*Work to complete:*
Write every line below out again, exactly as given, but leave out the pictures.

Given information section start

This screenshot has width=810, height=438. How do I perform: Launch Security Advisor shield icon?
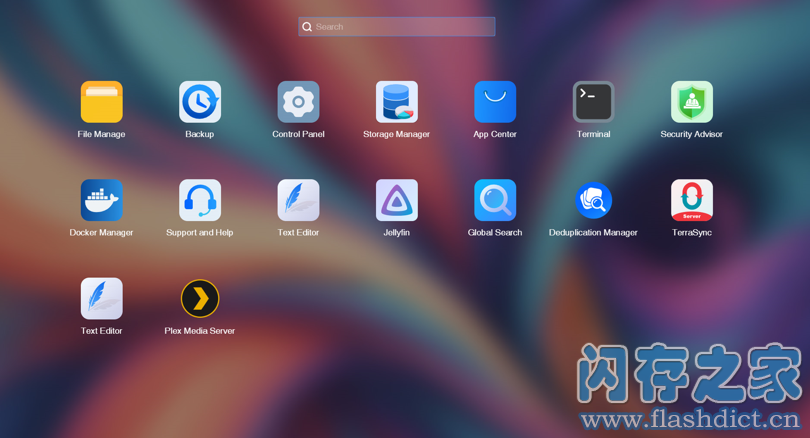point(692,102)
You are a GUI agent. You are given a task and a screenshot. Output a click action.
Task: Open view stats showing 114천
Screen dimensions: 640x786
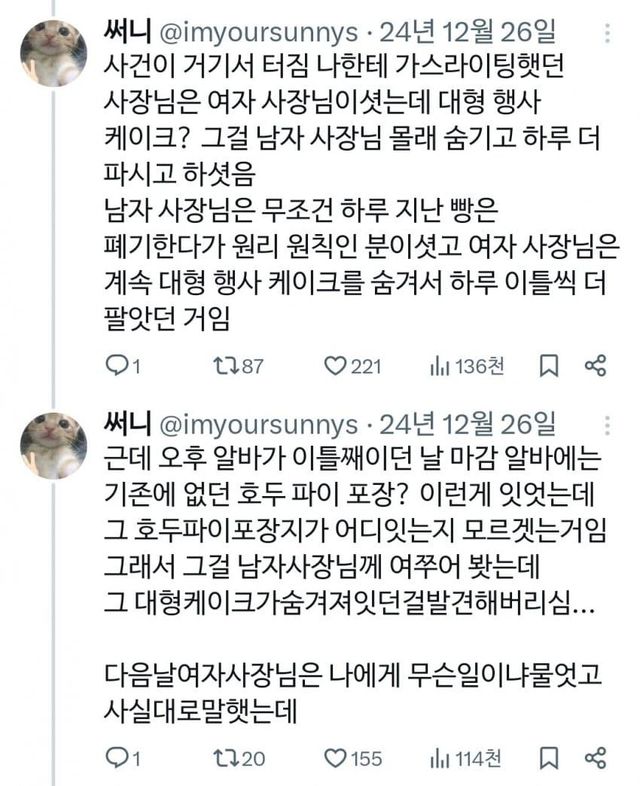438,757
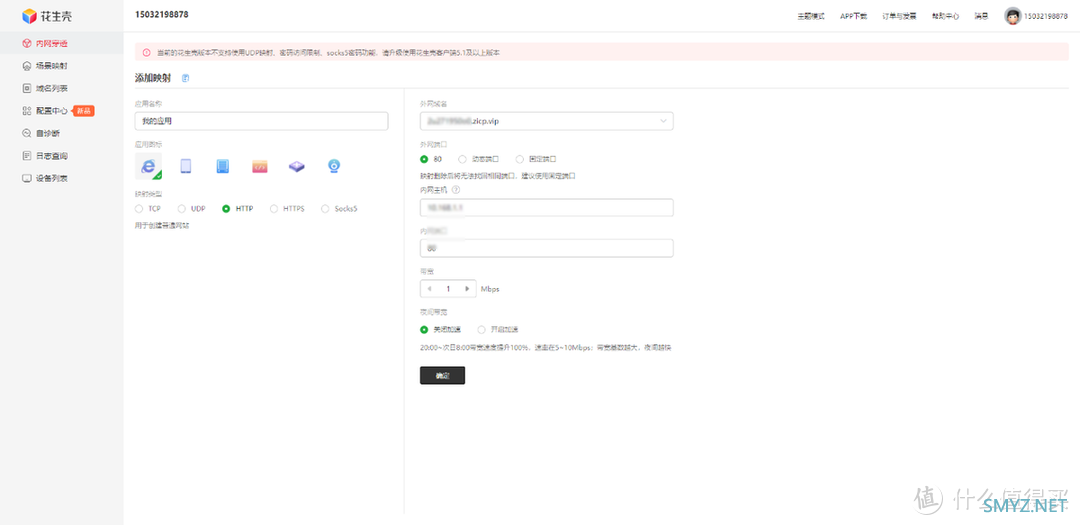Screen dimensions: 1080x525
Task: Click the 应用名称 text input field
Action: 261,121
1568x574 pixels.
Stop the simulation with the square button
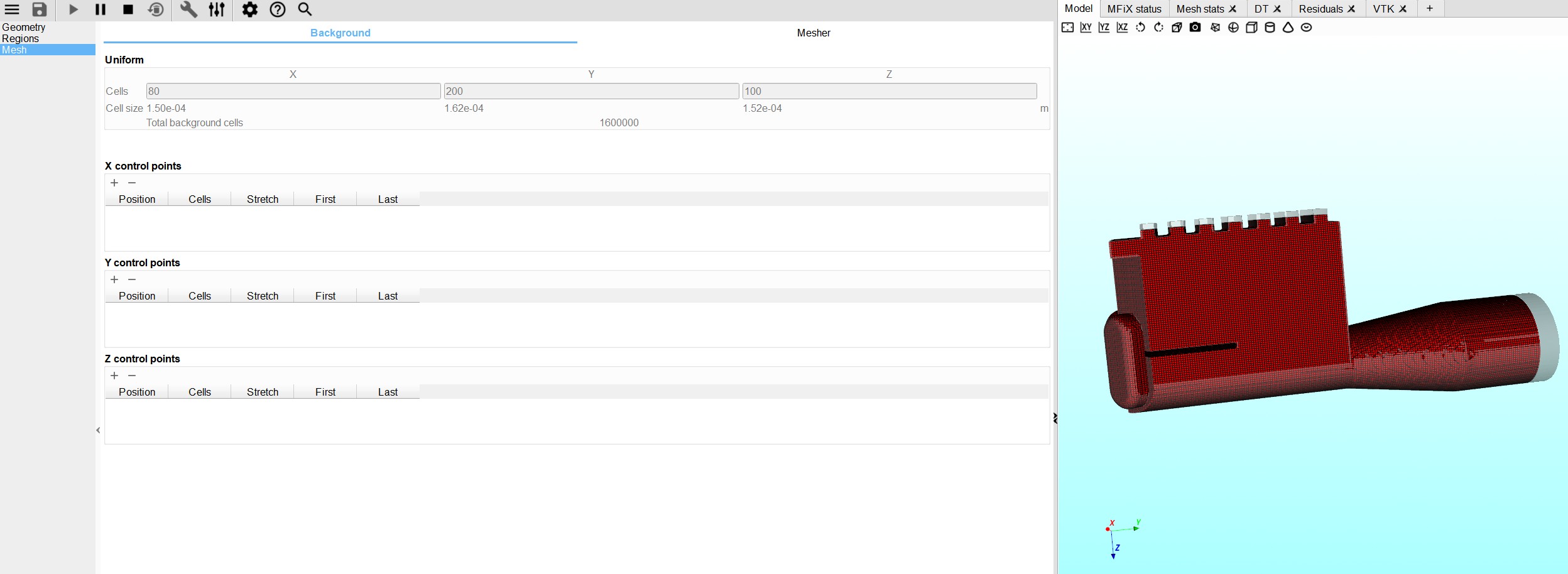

Given information section end

*Output for this exercise:*
This screenshot has width=810, height=438. How do I perform: Launch Security Advisor shield icon?
point(692,102)
You are a GUI agent. You are given a task and a screenshot. Output a click action.
Task: Open view stats showing 114천
Screen dimensions: 640x786
438,757
Screen dimensions: 1080x525
Task: Click the 应用名称 text input field
Action: 261,121
1568x574 pixels.
Stop the simulation with the square button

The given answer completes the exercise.